On May 21, 2012, about 0637 Pacific daylight time (PDT), a Grumman G-164D, N8267K, impacted terrain during an agricultural application flight near Nicolaus, California. Farm Air Flying Service, Inc., was operating the airplane under the provisions of 14 Code of Federal Regulations (CFR) Part 137. The commercial pilot, the sole occupant, was fatally injured; the airplane sustained substantial damage. The local agricultural flight departed from Farm Air Service facility, Sacramento, California. Visual meteorological conditions prevailed, and no flight plan had been filed.

Witnesses saw the airplane make a low pass across a field, make a hard banking turn to return towards the field, and impact the ground.

The operator reported that the pilot had departed from their base of operations 10 miles south of the accident site to apply 1,000 lbs of fertilizer to a rice field.


The airplane came to rest right side up, and the nose of the airplane was partially submerged in the rice field. The airplane impacted the rice field in a nose-low wings level attitude.


The Sutter County Coroner completed an autopsy on May 22, 2012. The cause of death was determined to be blunt force trauma. The FAA Civil Aerospace Medical Institute (CAMI), Oklahoma City, Oklahoma, performed toxicological testing of specimens of the pilot.

Analysis of the specimens contained no findings for carbon monoxide, cyanide, volatiles.The report contained the following findings for tested drugs: 16.6 (ug/ml) acetaminophen detected in blood.


Investigators examined the wreckage at Plain Parts, Sacramento, on September 27, 2012.

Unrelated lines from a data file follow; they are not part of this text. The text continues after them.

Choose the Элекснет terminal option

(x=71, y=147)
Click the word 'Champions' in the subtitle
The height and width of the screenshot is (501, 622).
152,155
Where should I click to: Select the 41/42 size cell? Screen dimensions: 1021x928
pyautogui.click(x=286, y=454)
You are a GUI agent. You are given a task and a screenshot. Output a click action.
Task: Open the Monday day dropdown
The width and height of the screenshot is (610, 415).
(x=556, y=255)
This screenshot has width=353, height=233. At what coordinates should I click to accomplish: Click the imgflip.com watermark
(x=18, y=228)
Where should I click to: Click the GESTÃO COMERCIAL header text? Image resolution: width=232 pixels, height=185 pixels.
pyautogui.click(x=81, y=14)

The airframe and engine were examined with no mechanical anomalies identified that would have precluded normal operation.

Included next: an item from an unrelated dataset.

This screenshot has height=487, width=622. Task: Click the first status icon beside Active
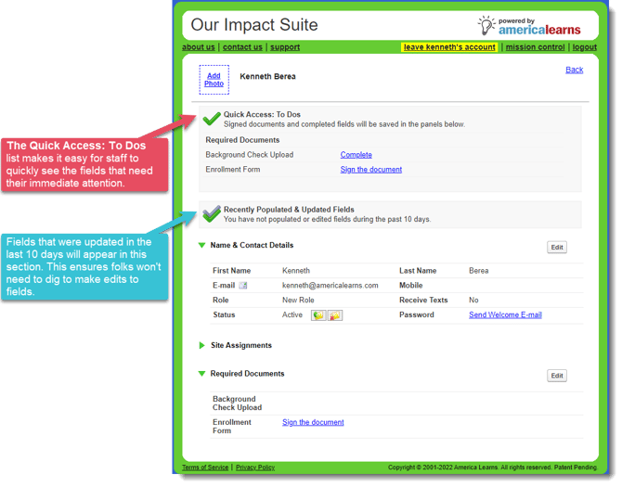click(318, 315)
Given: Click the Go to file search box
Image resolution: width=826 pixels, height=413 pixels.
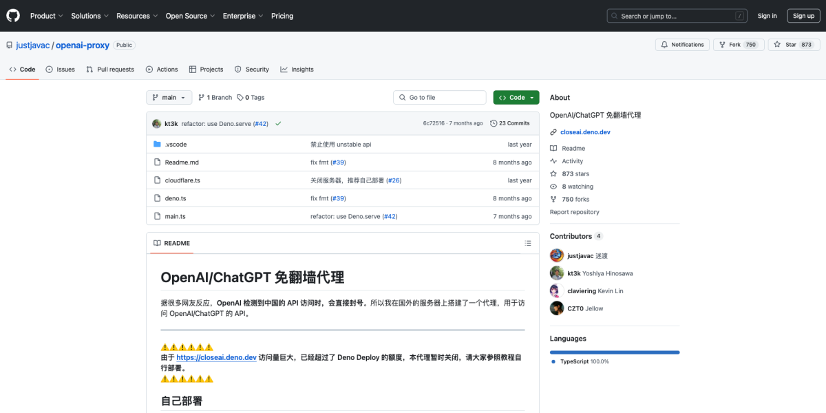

The airplane was equipped with a Satloc M3 GPS data logging system. The unit was recovered and sent to the NTSB Vehicle Recorder lab for downloading. A factual report is attached to the docket. The download shows the track of the accident airplane during the 13-minute flight as it was applying the fertilizer to the rice field. No abnormal tracks were noted prior to the accident.